On Sun, 2005-05-15 at 23:48, Joseph D. Wagner wrote:
> > May 15 04:03:30 localhost kernel: EXT3-fs error (device sdd1):
> > ext3_xattr_get: inode 63343526: bad block 165510584
> > May 15 04:03:34 localhost kernel: EXT3-fs error (device sdd1):
> > ext3_xattr_get: inode 63343381: bad block 141623810
> > May 15 04:03:34 localhost kernel: EXT3-fs error (device sdd1):
> > ext3_xattr_get: inode 63947123: bad block 203323361
> 
> These errors cannot be caused by a bug in the file system.

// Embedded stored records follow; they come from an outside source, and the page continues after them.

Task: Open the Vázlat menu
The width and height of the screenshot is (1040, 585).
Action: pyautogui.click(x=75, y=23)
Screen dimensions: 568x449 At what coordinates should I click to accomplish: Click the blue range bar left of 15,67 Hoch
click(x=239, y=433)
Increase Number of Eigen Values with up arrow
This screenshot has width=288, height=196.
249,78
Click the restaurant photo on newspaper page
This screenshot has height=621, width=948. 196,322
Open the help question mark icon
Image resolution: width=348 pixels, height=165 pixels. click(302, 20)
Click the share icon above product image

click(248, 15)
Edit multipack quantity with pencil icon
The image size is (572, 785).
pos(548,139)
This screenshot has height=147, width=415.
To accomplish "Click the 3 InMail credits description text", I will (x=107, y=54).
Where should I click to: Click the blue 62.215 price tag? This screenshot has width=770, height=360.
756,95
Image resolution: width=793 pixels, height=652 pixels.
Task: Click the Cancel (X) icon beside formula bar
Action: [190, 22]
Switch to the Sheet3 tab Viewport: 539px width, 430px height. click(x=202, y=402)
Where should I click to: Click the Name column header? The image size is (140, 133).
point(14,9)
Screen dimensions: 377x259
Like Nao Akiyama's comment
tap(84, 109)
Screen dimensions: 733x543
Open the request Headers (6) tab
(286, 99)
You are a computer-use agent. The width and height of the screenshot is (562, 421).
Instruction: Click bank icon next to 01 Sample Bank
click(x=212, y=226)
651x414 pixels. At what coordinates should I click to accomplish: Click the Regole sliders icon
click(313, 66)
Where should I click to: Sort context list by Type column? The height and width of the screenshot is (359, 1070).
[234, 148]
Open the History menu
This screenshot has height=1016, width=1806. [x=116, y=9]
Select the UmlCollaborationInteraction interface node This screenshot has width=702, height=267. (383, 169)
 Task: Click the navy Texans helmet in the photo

Yes they can, and almost certainly were: I'm not sure why you'd assert
otherwise.  These messages are coming straight back from ext3 when it
doesn't find the right magic number in an xattr block.  Looking at the
kernel version in the initial error:

> Linux localhost.localdomain 2.6.9-1.667smp #1 SMP Tue Nov 2 14:59:52
> EST 2004 i686 i686 i386 GNU/Linux

Andreas and I found and fixed an xattr sharing bug in December 2004,
about five months ago.  It's a race when one process is deleting an
unshared xattr block while another process is simultaneously trying to
share it, and it seems to be particularly visible when you've got
SELinux on.  The fix is in the core mbcache.c code, but directly affects
ext3 xattrs.

This was fixed both upstream and in Fedora updates quite some time ago. 
"yum update" is your friend in this case. :-)

Cheers,
 Stephen




From sct at redhat.com  Fri May 27 15:24:24 2005
From: sct at redhat.com (Stephen C. Tweedie)
Date: Fri, 27 May 2005 16:24:24 +0100
Subject: Intermittent ext3 corruption on external firewire
	Micronet1.5Tb RAID on FC3
In-Reply-To: <200505170741.j4H7fnl2031520@josephdwagner.info>
References: <200505170741.j4H7fnl2031520@josephdwagner.info>
Message-ID: <1117207464.1957.53.camel@sisko.sctweedie.blueyonder.co.uk>

Hi,

On Tue, 2005-05-17 at 08:42, Joseph D. Wagner wrote:
> > What I would do (if you don't mind overwriting the disk, presumably
> > not if it is just new and doesn't contain important data) is to
> > write a small test program to write the byte offset at the start of
> > every 4kB block on the disk, then read them all back and verify it
> > is correct.
> 
> That's what badblocks is for when doing a destructive write test.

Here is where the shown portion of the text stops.